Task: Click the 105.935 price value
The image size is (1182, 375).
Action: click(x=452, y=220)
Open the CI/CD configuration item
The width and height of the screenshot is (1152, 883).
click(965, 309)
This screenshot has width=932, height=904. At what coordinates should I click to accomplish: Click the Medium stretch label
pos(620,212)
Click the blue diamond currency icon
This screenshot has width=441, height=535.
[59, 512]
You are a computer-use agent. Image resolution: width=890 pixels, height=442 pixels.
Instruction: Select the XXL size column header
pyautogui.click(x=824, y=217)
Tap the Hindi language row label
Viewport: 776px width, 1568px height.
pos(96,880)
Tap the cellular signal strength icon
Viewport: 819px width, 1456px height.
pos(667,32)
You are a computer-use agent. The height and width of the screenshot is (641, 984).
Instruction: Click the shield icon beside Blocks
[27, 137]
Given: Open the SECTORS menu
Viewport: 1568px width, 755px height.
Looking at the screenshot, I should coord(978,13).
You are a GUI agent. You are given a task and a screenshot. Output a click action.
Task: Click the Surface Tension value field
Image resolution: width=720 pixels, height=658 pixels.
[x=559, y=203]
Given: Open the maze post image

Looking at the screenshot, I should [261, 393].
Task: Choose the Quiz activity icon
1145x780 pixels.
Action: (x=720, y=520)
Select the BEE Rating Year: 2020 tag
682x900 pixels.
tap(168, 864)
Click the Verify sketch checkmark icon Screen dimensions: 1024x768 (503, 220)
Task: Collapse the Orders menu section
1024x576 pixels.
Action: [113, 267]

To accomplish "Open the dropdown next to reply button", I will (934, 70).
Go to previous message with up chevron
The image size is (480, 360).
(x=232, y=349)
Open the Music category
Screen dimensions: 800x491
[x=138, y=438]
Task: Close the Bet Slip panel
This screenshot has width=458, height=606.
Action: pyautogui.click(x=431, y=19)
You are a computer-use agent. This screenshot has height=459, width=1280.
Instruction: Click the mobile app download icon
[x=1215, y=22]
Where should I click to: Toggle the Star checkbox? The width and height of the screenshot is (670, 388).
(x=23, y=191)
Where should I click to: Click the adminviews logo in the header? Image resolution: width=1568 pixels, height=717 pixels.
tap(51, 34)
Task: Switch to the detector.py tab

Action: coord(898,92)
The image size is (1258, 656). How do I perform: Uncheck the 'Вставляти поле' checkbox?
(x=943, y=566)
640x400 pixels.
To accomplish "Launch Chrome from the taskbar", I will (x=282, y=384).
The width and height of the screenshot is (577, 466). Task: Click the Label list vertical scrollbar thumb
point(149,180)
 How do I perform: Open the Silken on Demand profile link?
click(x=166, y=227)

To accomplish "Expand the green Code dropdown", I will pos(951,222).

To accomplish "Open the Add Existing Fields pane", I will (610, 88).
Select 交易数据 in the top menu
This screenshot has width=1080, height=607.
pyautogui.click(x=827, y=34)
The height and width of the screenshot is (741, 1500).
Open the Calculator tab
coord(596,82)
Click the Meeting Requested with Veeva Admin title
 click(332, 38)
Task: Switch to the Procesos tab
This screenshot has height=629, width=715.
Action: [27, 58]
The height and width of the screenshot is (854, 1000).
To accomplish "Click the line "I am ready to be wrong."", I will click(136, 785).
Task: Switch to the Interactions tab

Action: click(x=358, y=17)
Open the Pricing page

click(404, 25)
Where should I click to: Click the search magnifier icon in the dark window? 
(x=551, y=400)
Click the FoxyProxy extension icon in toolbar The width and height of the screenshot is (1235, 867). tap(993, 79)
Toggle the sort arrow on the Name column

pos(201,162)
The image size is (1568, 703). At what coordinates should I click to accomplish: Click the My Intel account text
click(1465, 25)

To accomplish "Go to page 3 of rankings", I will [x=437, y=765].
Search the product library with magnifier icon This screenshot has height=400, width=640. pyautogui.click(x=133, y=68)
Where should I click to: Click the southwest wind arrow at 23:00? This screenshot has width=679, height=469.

━━━━━━━━

• WHAT YOU NEED TO DO
All of the entries must be printed again exactly as given.

• ANSWER
Task: Click the 105.935 price value
The image size is (1182, 375).
Action: click(x=452, y=220)
Open the CI/CD configuration item
The width and height of the screenshot is (1152, 883).
click(965, 309)
This screenshot has width=932, height=904. At what coordinates should I click to accomplish: Click the Medium stretch label
pos(620,212)
Click the blue diamond currency icon
This screenshot has width=441, height=535.
[59, 512]
You are a computer-use agent. Image resolution: width=890 pixels, height=442 pixels.
Instruction: Select the XXL size column header
pyautogui.click(x=824, y=217)
Tap the Hindi language row label
Viewport: 776px width, 1568px height.
pos(96,880)
Tap the cellular signal strength icon
Viewport: 819px width, 1456px height.
pos(667,32)
You are a computer-use agent. The height and width of the screenshot is (641, 984).
Instruction: Click the shield icon beside Blocks
[27, 137]
Given: Open the SECTORS menu
Viewport: 1568px width, 755px height.
Looking at the screenshot, I should coord(978,13).
You are a GUI agent. You are given a task and a screenshot. Output a click action.
Task: Click the Surface Tension value field
Image resolution: width=720 pixels, height=658 pixels.
[x=559, y=203]
Given: Open the maze post image

Looking at the screenshot, I should [261, 393].
Task: Choose the Quiz activity icon
1145x780 pixels.
Action: (x=720, y=520)
Select the BEE Rating Year: 2020 tag
682x900 pixels.
tap(168, 864)
Click the Verify sketch checkmark icon Screen dimensions: 1024x768 (503, 220)
Task: Collapse the Orders menu section
1024x576 pixels.
Action: [113, 267]

To accomplish "Open the dropdown next to reply button", I will (934, 70).
Go to previous message with up chevron
The image size is (480, 360).
(x=232, y=349)
Open the Music category
Screen dimensions: 800x491
[x=138, y=438]
Task: Close the Bet Slip panel
This screenshot has width=458, height=606.
Action: pyautogui.click(x=431, y=19)
You are a computer-use agent. This screenshot has height=459, width=1280.
Instruction: Click the mobile app download icon
[x=1215, y=22]
Where should I click to: Toggle the Star checkbox? The width and height of the screenshot is (670, 388).
(x=23, y=191)
Where should I click to: Click the adminviews logo in the header? Image resolution: width=1568 pixels, height=717 pixels.
tap(51, 34)
Task: Switch to the detector.py tab

Action: coord(898,92)
The image size is (1258, 656). How do I perform: Uncheck the 'Вставляти поле' checkbox?
(x=943, y=566)
640x400 pixels.
To accomplish "Launch Chrome from the taskbar", I will (x=282, y=384).
The width and height of the screenshot is (577, 466). Task: Click the Label list vertical scrollbar thumb
point(149,180)
 How do I perform: Open the Silken on Demand profile link?
click(x=166, y=227)

To accomplish "Expand the green Code dropdown", I will pos(951,222).

To accomplish "Open the Add Existing Fields pane", I will (610, 88).
Select 交易数据 in the top menu
This screenshot has width=1080, height=607.
pyautogui.click(x=827, y=34)
The height and width of the screenshot is (741, 1500).
Open the Calculator tab
coord(596,82)
Click the Meeting Requested with Veeva Admin title
 click(332, 38)
Task: Switch to the Procesos tab
This screenshot has height=629, width=715.
Action: [27, 58]
The height and width of the screenshot is (854, 1000).
To accomplish "Click the line "I am ready to be wrong."", I will click(136, 785).
Task: Switch to the Interactions tab

Action: click(x=358, y=17)
Open the Pricing page

click(404, 25)
Where should I click to: Click the search magnifier icon in the dark window? 
(x=551, y=400)
Click the FoxyProxy extension icon in toolbar The width and height of the screenshot is (1235, 867). tap(993, 79)
Toggle the sort arrow on the Name column

pos(201,162)
The image size is (1568, 703). At what coordinates should I click to accomplish: Click the My Intel account text
click(1465, 25)

To accomplish "Go to page 3 of rankings", I will [x=437, y=765].
Search the product library with magnifier icon This screenshot has height=400, width=640. pyautogui.click(x=133, y=68)
Where should I click to: Click the southwest wind arrow at 23:00? This screenshot has width=679, height=469.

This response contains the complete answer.